Bronchitis can be classified as either acute or chronic. Acute bronchitis can be defined as acute bacterial or viral infection of the larger airways in healthy patients with no history of recurrent disease.[2] It affects over 40 adults per 1000 each year and consists of transient inflammation of the major bronchi and trachea. [4] Most often it is caused by viral infection and hence antibiotic therapy is not indicated in immunocompetent individuals. [5][6] There are no effective therapies for viral bronchitis. [6][7] Treatment of acute bronchitis with antibiotics is common but controversial as their use has only moderate benefit weighted against potential side effects (nausea and vomiting), increased resistance, and cost of treatment in a self-limiting condition. [4][8] Beta2 agonists are sometimes used to relieve the cough associated with acute bronchitis. In a recent systematic review it was found there was no evidence to support their use. [6]

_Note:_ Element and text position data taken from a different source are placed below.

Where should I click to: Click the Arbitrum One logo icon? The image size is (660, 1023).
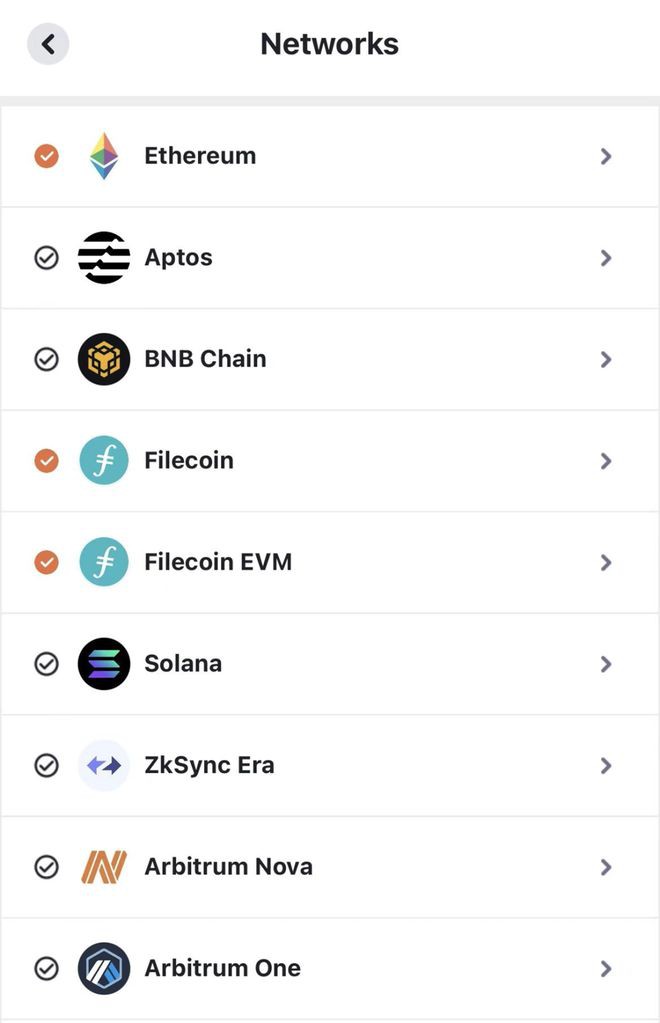click(104, 968)
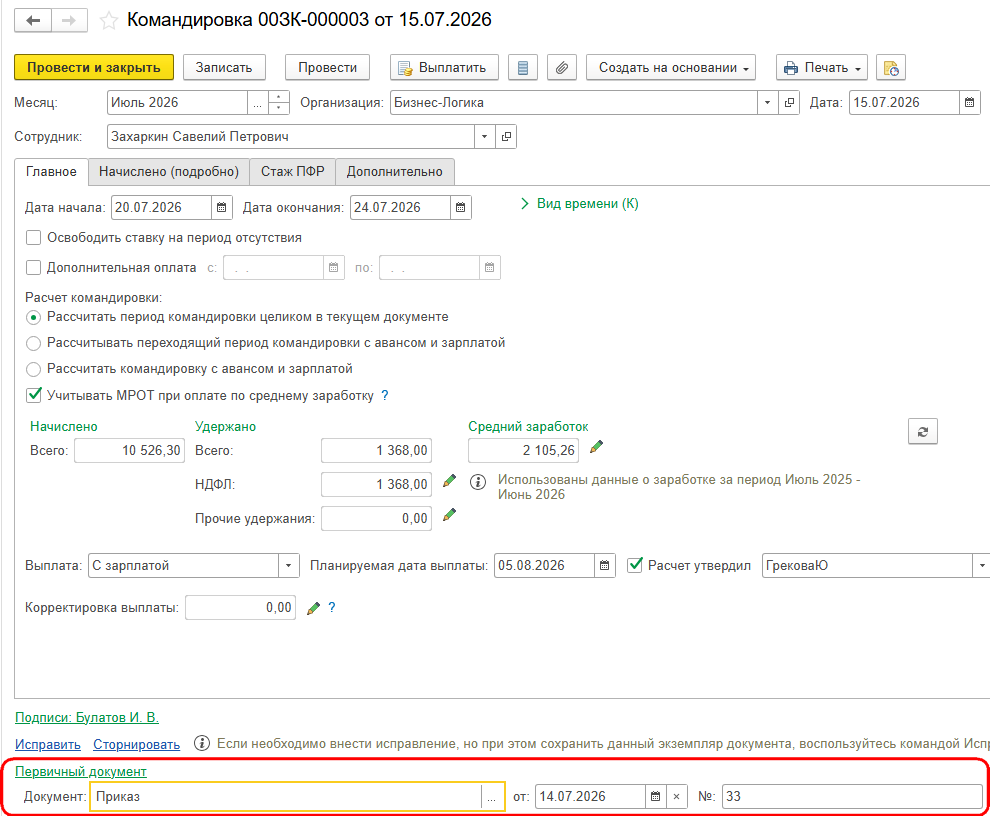
Task: Follow the Сторнировать link
Action: [x=136, y=745]
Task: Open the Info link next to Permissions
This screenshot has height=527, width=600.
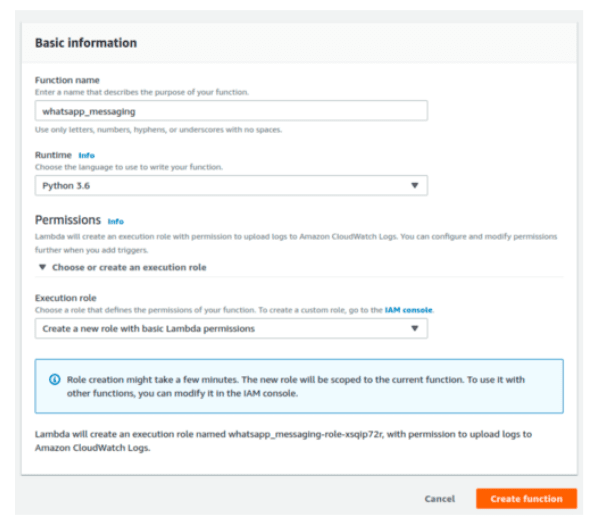Action: coord(116,222)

Acute Exacerbations of Chronic Bronchitis (AECB) are frequently due to non-infective causes along with viral ones. 50% of patients are colonised with Haemophilus influenzae, Streptococcus pneumoniae or Moraxella catarrhalis.[2] Antibiotics have only been shown to be effective if all three of the following symptoms are present:- increased dyspnoea, increased sputum volume and purulence. In these cases 500 mg of Amoxycillin orally, every 8 hours for 5 days or 100 mg doxycycline orally for 5 days should be used.[2]

Pneumonia

Pneumonia is a serious infection of the small bronchioles and alveoli that can involve the pleura. It occurs in a variety of situations and treatment must vary according to the situation. [7] It is classified as either community or hospital acquired depending on where the patient contracted the infection. It is very life-threatening in the elderly or people with illnesses that affect the immune system. [9][10] The most common treatment is antibiotics and these vary in their adverse effects and their effectiveness. [9] Pneumonia is also the leading cause of death in children less than five years of age. [11] The most common cause of pneumonia is pneumococcal bacteria, Streptococcus pneumoniae accounts for 2/3 of bacteremic pneumonias. [12] A dangerous type of lung infection with a mortality rate of around 25%. [10] For optimal management of a pneumonia patient the following must be assessed;- pneumonia severity (including where to treat eg. Home, hospital or intensive care), identification of causative organism, analgesia of chest pain, the need for supplemental oxygen, physiotherapy, Hydration, bronchodilators and possible complications of emphysema or lung abscess. [13]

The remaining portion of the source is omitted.